Infarctus inférieur et syndrome de Dressler

Tracé
N° 55
Patient
Homme de 83 ans, ayant présenté un infarctus antérieur il y a 10 ans, hospitalisé 48 heures après le début d'une douleur thoracique typique ; le pic de troponine à l'arrivée est élevé, l'électrocardiogramme suivant est enregistré;
Infarctus inférieur et syndrome de Dressler
Infarctus inférieur et syndrome de Dressler
Commentaires

Le patient a présenté un infarctus inféreur vu tardivement et sans reperfusion possible puis un syndrome de Dressler quelques semaines après sa sortie avec existence d'un épanchement pleural gauche modéré, d'un épanchement péricardique et d'une hyperleucocytose. Un traitement par anti-inflammatoire a permis de supprimer la symptomatologie.
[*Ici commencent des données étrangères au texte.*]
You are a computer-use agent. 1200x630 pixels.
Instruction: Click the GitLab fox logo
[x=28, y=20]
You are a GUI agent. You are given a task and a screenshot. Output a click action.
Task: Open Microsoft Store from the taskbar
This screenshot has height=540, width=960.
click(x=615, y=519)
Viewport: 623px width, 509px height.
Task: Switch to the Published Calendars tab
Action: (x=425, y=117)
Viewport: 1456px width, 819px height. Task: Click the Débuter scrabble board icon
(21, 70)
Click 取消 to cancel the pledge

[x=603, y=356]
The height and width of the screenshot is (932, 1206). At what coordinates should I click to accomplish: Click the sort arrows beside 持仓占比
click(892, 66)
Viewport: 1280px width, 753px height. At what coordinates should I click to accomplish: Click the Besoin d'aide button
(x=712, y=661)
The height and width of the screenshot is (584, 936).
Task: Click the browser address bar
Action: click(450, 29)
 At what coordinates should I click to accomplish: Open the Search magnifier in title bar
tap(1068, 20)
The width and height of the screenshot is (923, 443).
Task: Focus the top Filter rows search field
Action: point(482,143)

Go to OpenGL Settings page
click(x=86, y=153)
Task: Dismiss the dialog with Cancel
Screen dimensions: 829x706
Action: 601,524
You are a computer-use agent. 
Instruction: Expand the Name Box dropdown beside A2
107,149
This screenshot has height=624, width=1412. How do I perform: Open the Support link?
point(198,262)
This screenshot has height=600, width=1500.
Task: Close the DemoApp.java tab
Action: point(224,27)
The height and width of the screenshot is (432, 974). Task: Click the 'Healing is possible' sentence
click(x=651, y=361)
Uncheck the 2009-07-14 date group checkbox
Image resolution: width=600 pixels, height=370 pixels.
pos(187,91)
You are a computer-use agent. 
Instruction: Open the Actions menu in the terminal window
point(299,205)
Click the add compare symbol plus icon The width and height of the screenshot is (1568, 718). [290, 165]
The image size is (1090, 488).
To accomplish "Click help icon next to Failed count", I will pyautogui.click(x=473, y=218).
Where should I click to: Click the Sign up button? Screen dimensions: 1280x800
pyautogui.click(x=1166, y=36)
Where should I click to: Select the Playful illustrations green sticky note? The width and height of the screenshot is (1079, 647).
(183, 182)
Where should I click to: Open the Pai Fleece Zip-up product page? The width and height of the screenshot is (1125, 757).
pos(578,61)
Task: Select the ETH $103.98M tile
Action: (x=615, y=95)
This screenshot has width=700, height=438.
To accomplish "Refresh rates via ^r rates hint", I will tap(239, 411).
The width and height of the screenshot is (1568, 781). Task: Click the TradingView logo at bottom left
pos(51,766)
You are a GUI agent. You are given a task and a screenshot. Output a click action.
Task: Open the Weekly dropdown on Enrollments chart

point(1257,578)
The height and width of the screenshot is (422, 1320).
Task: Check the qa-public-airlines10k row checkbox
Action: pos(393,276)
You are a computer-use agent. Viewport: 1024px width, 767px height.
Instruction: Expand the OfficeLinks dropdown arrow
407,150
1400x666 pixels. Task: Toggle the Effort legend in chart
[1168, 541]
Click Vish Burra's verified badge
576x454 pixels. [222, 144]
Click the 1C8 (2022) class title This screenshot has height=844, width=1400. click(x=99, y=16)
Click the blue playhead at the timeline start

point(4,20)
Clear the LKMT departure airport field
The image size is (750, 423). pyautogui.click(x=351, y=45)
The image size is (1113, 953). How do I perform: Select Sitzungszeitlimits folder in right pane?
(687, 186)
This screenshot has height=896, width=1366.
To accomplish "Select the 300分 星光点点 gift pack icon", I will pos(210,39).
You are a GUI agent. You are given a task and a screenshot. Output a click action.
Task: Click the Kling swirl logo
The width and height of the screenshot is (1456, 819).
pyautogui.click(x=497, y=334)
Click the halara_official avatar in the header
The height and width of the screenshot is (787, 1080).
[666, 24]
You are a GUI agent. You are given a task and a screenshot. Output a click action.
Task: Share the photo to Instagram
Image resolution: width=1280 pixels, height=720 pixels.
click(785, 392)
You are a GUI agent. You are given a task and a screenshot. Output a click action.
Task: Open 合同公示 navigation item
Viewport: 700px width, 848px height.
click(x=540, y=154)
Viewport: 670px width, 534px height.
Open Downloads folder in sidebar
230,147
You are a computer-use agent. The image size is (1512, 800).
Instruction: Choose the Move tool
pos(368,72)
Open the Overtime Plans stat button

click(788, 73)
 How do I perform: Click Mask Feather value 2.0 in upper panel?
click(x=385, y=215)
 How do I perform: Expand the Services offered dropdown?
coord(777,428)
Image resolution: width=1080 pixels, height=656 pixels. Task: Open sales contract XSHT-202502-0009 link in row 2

Le syndrome de Dressler initialement décrit en 1956 correspond à une complication décrite en post-infarctus. Depuis l'introduction du traitement fibrinolytique et de l'angioplastie à la phase aigüe, son incidence a considérablement décru. En effet, une reperfusion rapide permet de limiter l'extension de la nécrose, le syndrome de Dressler semblant d'autant plus fréquent que l'infarctus est étendu et reperfusé tardivement. Cette complication survient généralement après quelques semaines de latence (le plus souvent entre 2 et 5 semaines) dans les suites d'un infarctus important. Le syndrome de Dressler se manifeste généralement par le resurgence d'une douleur thoracique majorée à l'inspiration associée avec une fièvre, une toux, un frottement péricardique (assez rare), un syndrome inflammatoire biologique (hyperleucocytose, augmentation VS et CRP), un épanchement pleural le plus souvent gauche et un possible épanchement péricardique modéré. La survenue d'une tamponade dans ce cadre est rare. Le mécanisme physiopathologique n'est pas clairement établi même si un mécanisme auto-immun pourrait expliquer la survenue de la symptomatologie après une phase de latence.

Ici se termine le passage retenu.